No seriously... take it one step at a time. For instance, refactor something only if it affects or helps you write the current bug/feature that you are working on right now and do no more than that. And before you refactor make darn sure that you have some kind of automated test in place that gets run on each build that will actually test what you are writing/refactoring. Even if you don't have unit tests, it is never too late to start adding them for all new and modified code that is being written. Over time, your code base will get better in small increments daily or weekly instead of worse - all without you making monumental heaps of changes.

In my personal opinion and experience, it's not worth it to just refactor a (legacy) codebase en masse for the sake of refactoring. In those cases, it's best to just start from scratch and do it right all over again (and very rarely are you afforded the opportunity to do such a thing). Hence, just refactoring incremental is the way to go.

whaley
+3  A: 

Just an additional refactoring that is more important than you think: Name things correctly!

This goes for any variable name and method name. If the name does not accurately reflect what the thing is used for, then rename it to something more accurate. This might require several iterations. If you cannot find a short, and entirely accurate name, then that item does too much and you have an excellent candidate for a code snippet that needs to be split. The names also clearly indicate where the cuts are to be made.

Also, document your stuff. Whenever the answer to WHY? is not clearly conveyed by the answer to HOW? (being the code) you will need to add some documentation. Capturing design decisions is probably the most important task as it is very hard to do in code.

Thorbjørn Ravn Andersen
A: 

Throw it away, build it new.

Chris
Good strategy in some cases, especially with smaller codebases. Not for me though. It would be much more difficult to start over at this point.
Ricket
+9  A: 

I'll second everyone's recommendations for Fowler's Refactoring, but in your specific case you may want to look at Michael Feathers' Working Effectively with Legacy Code, which is really perfect for your situation.

Feathers talks about Characterization Tests, which are unit tests not to assert known behaviour of the system but to explore and define the existing (unclear) behaviour -- in the case where you've written your own legacy code, and fixing it yourself, this may not be so important, but if your design is sloppy then it's quite possible there are parts of the code that work by 'magic' and their behaviour isn't clear, even to you -- in that case, characterization tests will help.

One great part of the book is the discussion about finding (or creating) seams in your codebase -- seams are natural 'fault lines', if you like, where you can break into the existing system to start testing it, and pulling it towards a better design. Hard to explain but well worth a read.

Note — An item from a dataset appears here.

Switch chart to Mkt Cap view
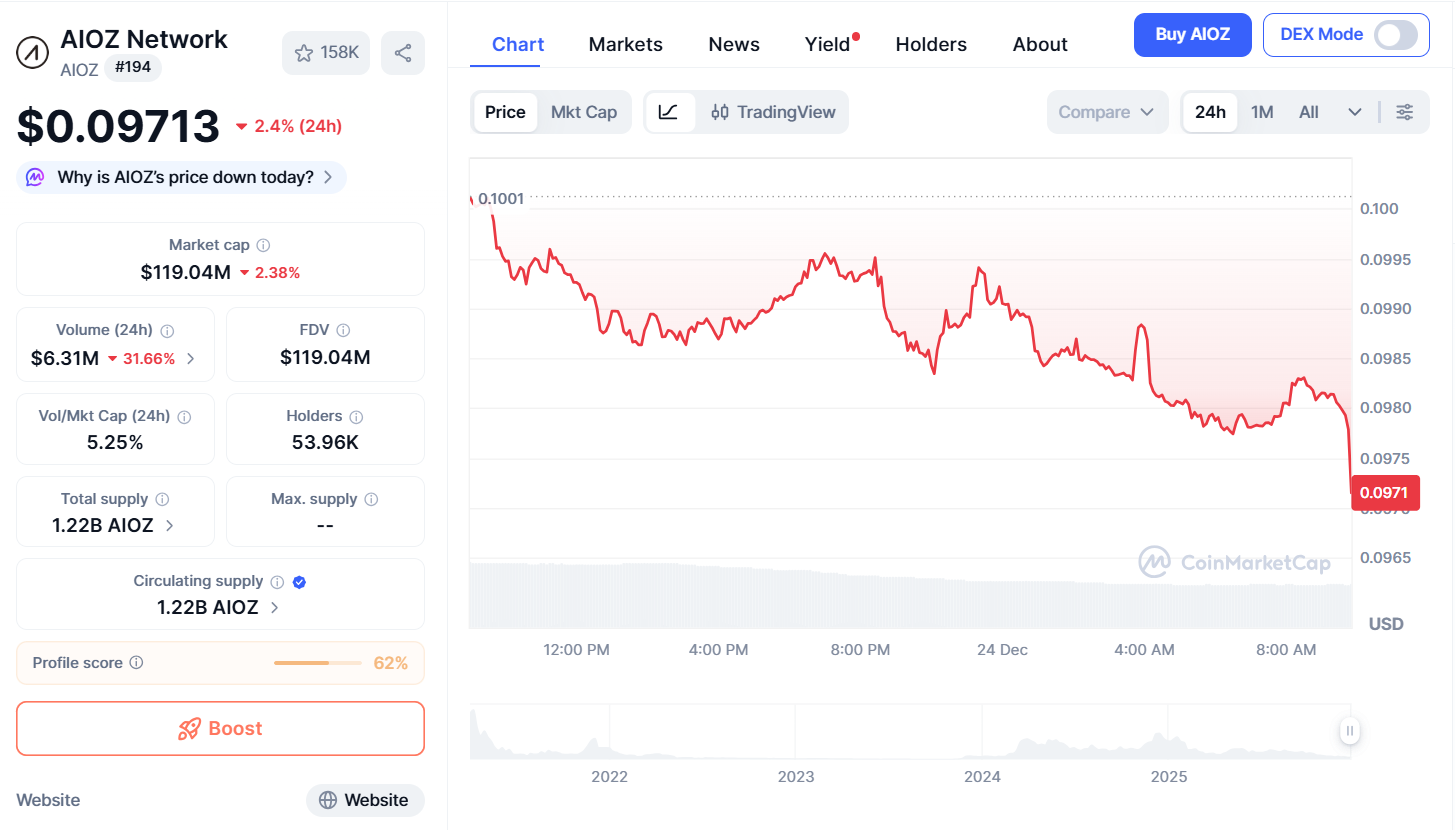This screenshot has height=830, width=1455. 584,112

There's a brief paper where Feathers fleshes out some of the concepts from the book, but it really is well worth hunting down the whole thing. It's one of my favourites.

Cowan
The Feathers book is even better than *Refactoring* for this kind of thing, because it's specifically about how to make the kind of keep-it-working tiny changes you need to make to get code under test, to figure out how the code works, without breaking it in the process. It's probably the best code technique book I've read (other than perhaps *Code Complete*) since I started programming.
Kyralessa
+2  A: 

I think you should use Eclipse as a IDE because it is having many plugins and free of cost.You should now follow the MVC pattern and yes must write test cases using JUnit.Eclipse also have plugin for JUnit and it is providing code refactoring facility too so that will reduce your some work.And always remember that writing a code is not important the main thing is to write clean code.So now give comments everywhere so that not only you but any other person read the code then while reading the code he must feel that he is reading an essay.

Rupeshit
I prefer not to read an essay alongside a file of code. Keep in mind the good advice from these two blog posts: http://www.codinghorror.com/blog/2006/12/code-tells-you-how-comments-tell-you-why.html and http://www.codinghorror.com/blog/2008/07/coding-without-comments.html
Ricket
+2  A: 

Refactor the low-hanging fruit. Nibble away at the easy bits, and as you do that, the harder bits will begin to be a little easier. When there aren't any bits left to refactor, you're done.

The refactorings you'll probably find most useful are Rename Method (and even more trivial Renamings like Field, Variable, and Parameter), Extract Method, and Extract Class. For each refactoring you perform, write the necessary unit tests to make the refactoring safe, and run the entire suite of unit tests after each refactoring. It's tempting - and, let's be honest, pretty safe - to rely on the automated refactorings of your IDE, without the tests - but it's good practice and will be good to have the tests into the future as you add functionality to your project.

Carl Manaster
+2  A: 

The correct definition of messy code, is code that hard to maintain and change.
To use more mathematical definition, you can check your code by code metrics tools.
This way, you will keep the code that already good enough, and find very fast, the wrong code.
My experience say, that is very powerful way to improve the quality of your code. (if your tool can show you the result on each build or on realtime)

Avram
+2  A: 

For Java code, my favorite first step is to run Findbugs and then remove all the dead stores, un-used fields, unreachable catch blocks, unused private methods and likely bugs.

Next I run CPD to look for evidence of cut-copy-paste code.

It isn't unusual to be able to reduce the code base by 5% by doing this. It also saves you from refactoring code that is never used.

sal